He looked morosely at his cracked Wellington boots, and said, ‘It's the fault of these bloody boots. They've been wet on me all winter.'

There was a jungle of growth on the little island, hawthorn and birch and alder, rank heather and sedges, and bluebells at the edge of the shingle. Palladis walked round the shore and frightened a pair of tufted duck, rose a heron, alarmed a redshank, and listened to a warbler singing behind a screen of dripping may. Blackheaded gulls were hawking a hatch of fly, and a moorhen clucked among the reeds.

Now the whole countryside floated in brilliance, and far blue hills rose behind the ramparts of nearer brown. Green fields were emerald-bright beyond the sapphire water of the lough, and whitewashed houses in a blanched innocence shared the idyllic landscapes with immaculate neighbours. To the eastward retreating clouds still obscured a segment of the sky and darkened the land, and in the west a little flocculence was creeping up; but the zenith was unflawed cerulean and the water a shimmering calm. Palladis sat on a rock, lighted a cigarette, and waited for the wind's return.

It occurred to him, without hurt to his conscience, that for five weeks – or perhaps it was six – he had lived in contented idleness; and that, of course, was the benison of Ireland. Great parts of it, especially in the west, were still free from the nagging, protestant sense of opportunity – opportunity to be snatched at, opportunities one dare not miss – which had ruined the temper of the world and turned western civilization into feverish competition for a place on the treadmill. Here, without reproach or self-reproach, one could do nothing, or next to nothing, for week after week and feel at home with undemanding days.

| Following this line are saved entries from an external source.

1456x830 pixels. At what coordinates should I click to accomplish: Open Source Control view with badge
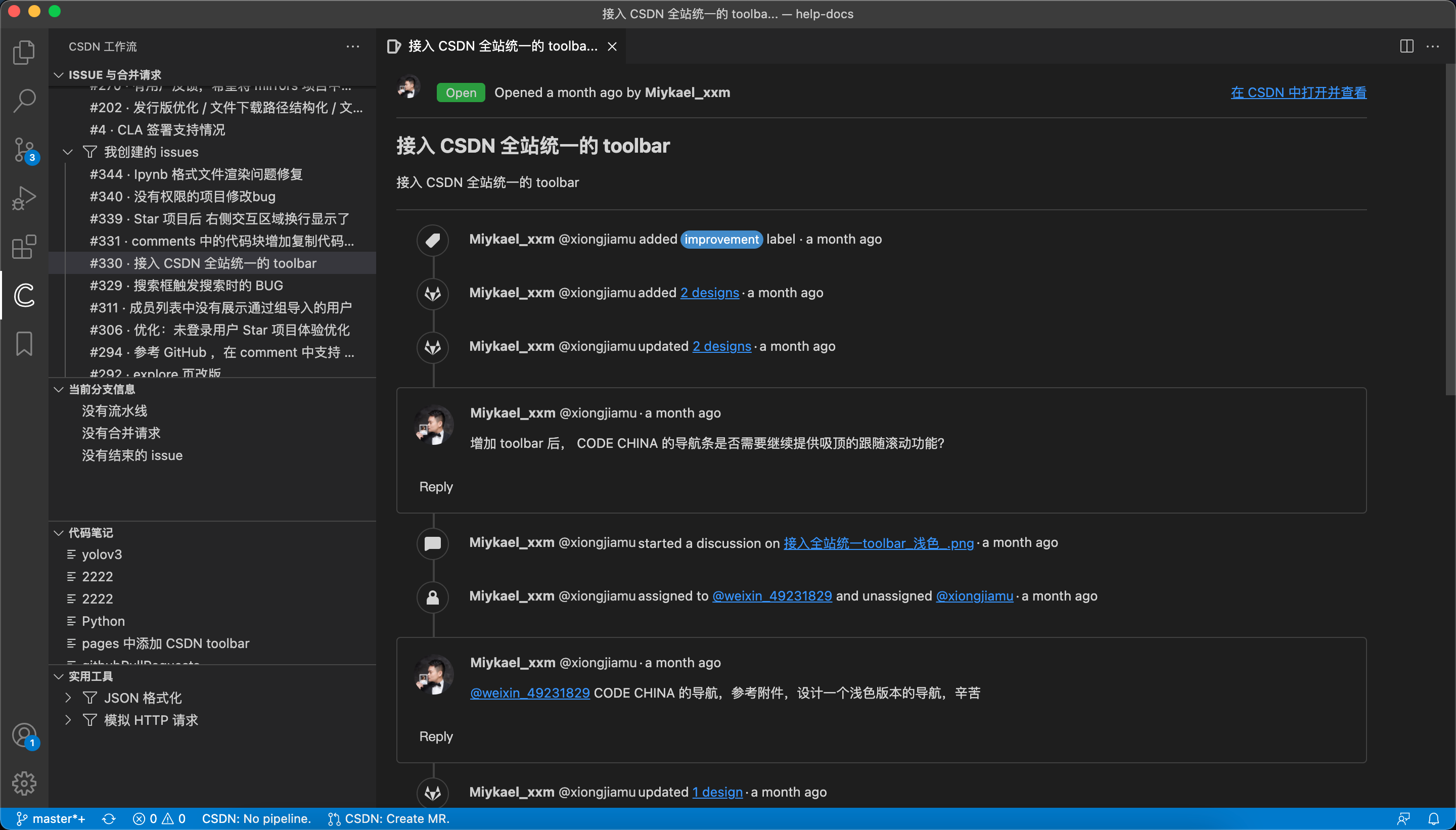[x=24, y=150]
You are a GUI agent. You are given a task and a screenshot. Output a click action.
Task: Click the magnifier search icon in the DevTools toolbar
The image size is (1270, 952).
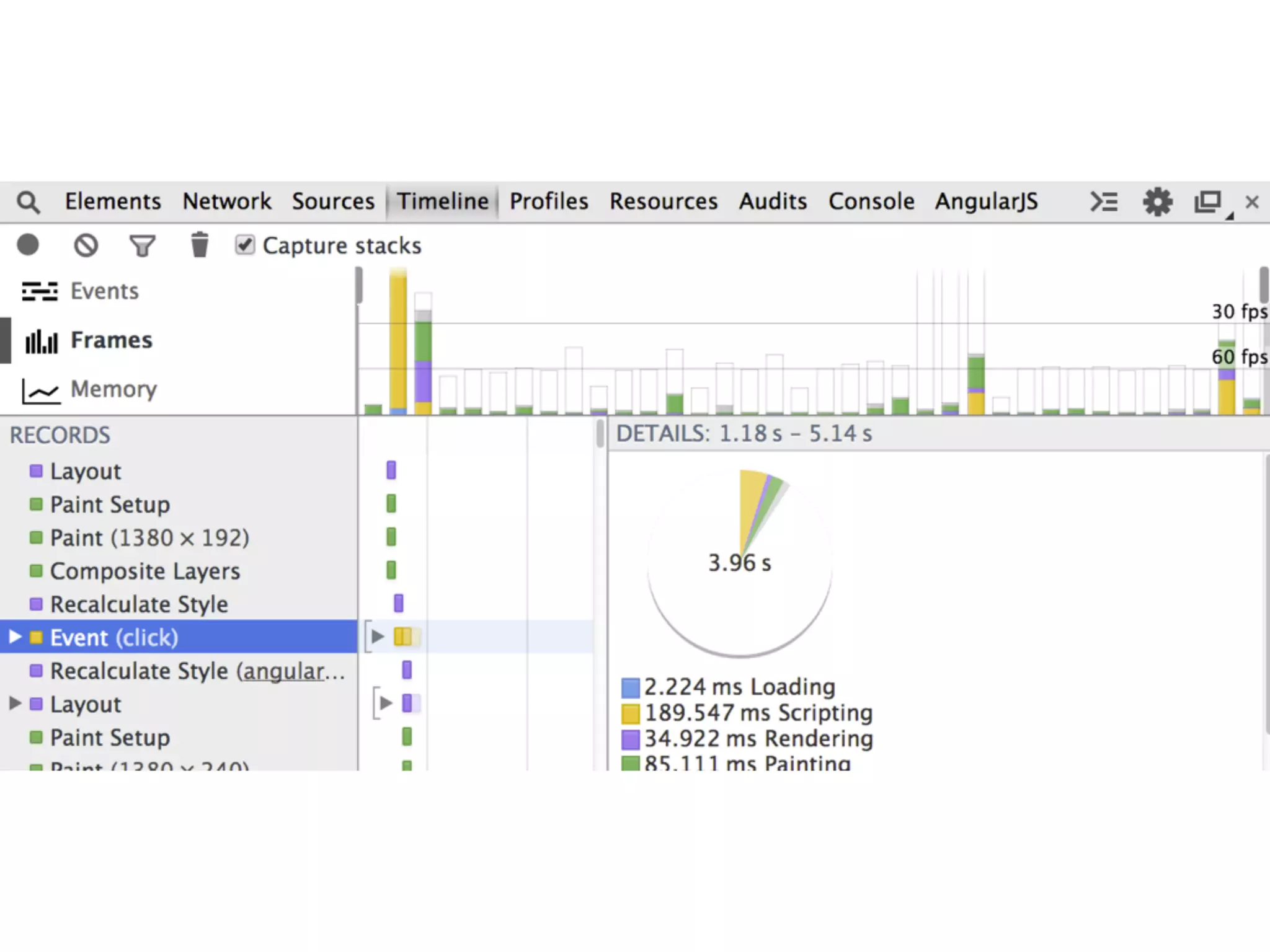(x=28, y=202)
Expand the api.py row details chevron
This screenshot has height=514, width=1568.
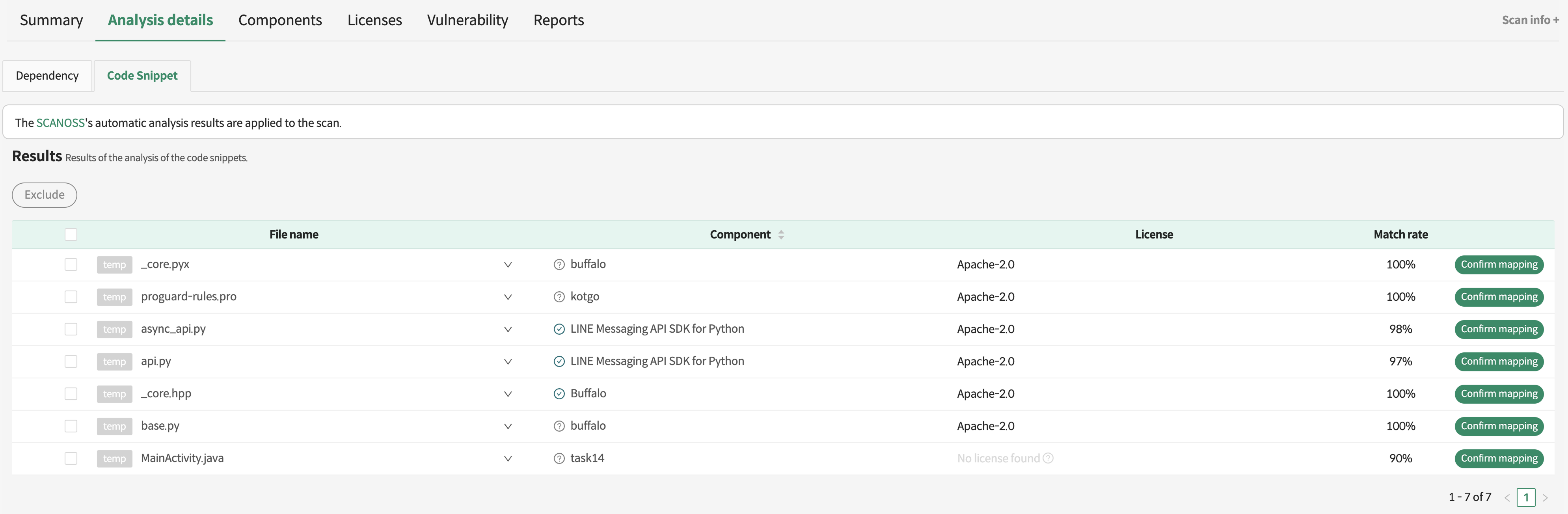[x=508, y=362]
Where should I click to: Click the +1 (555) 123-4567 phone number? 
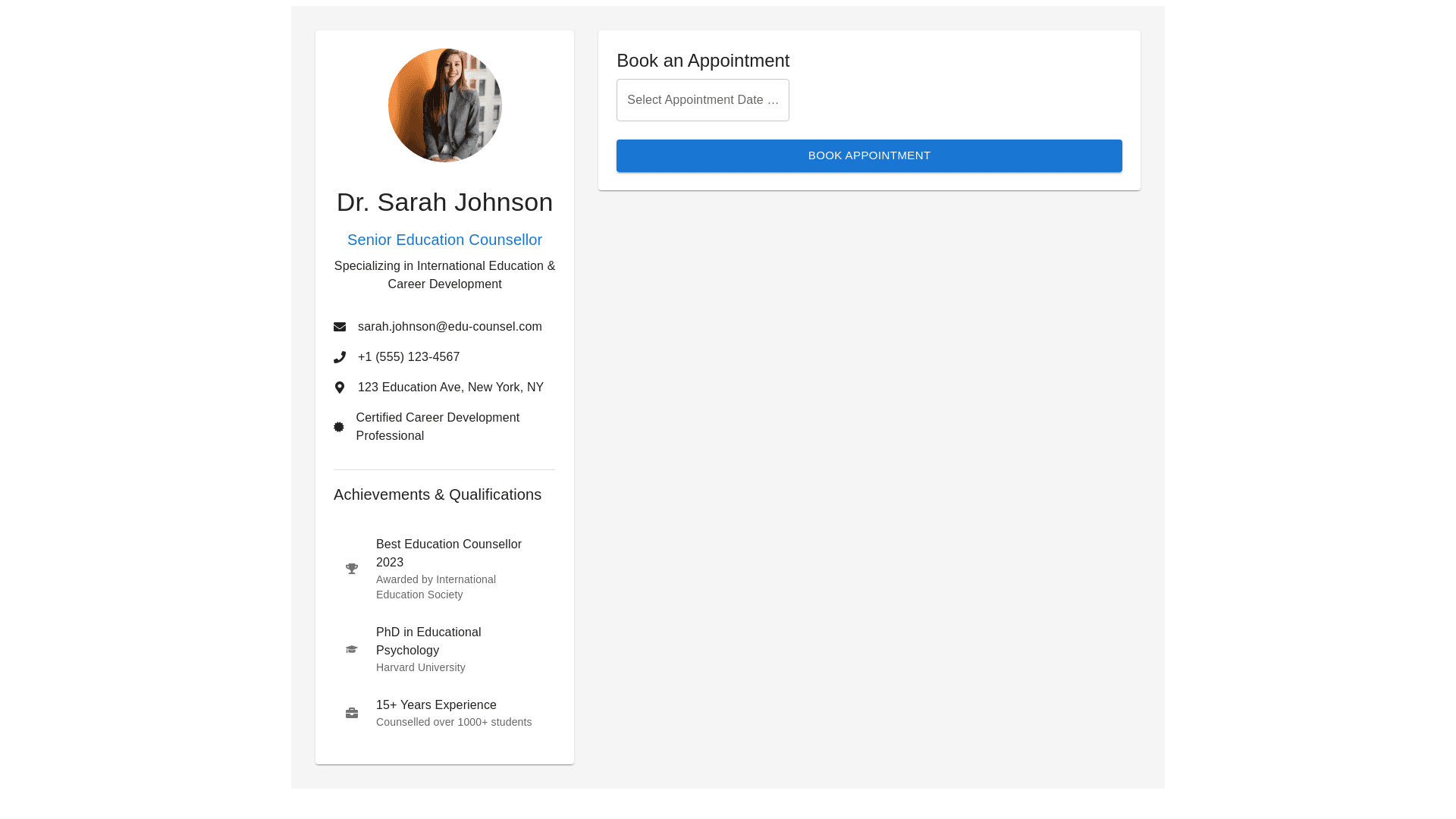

That he was living on the income of unearned privilege he readily admitted; and did not let it worry him. Though, he reminded himself, he must buy Michael Dooley a new pair of boots. Privilege was a shrinking property, even in Ireland, and to draw a rent from it had become rare indeed. Even Ireland was threatened now by prosperity and industry: the Germans and the Japanese were moving in, and prospectors were piercing its ancient turf in search of oil. If privilege survived, it would be of a different sort and lie in other hands.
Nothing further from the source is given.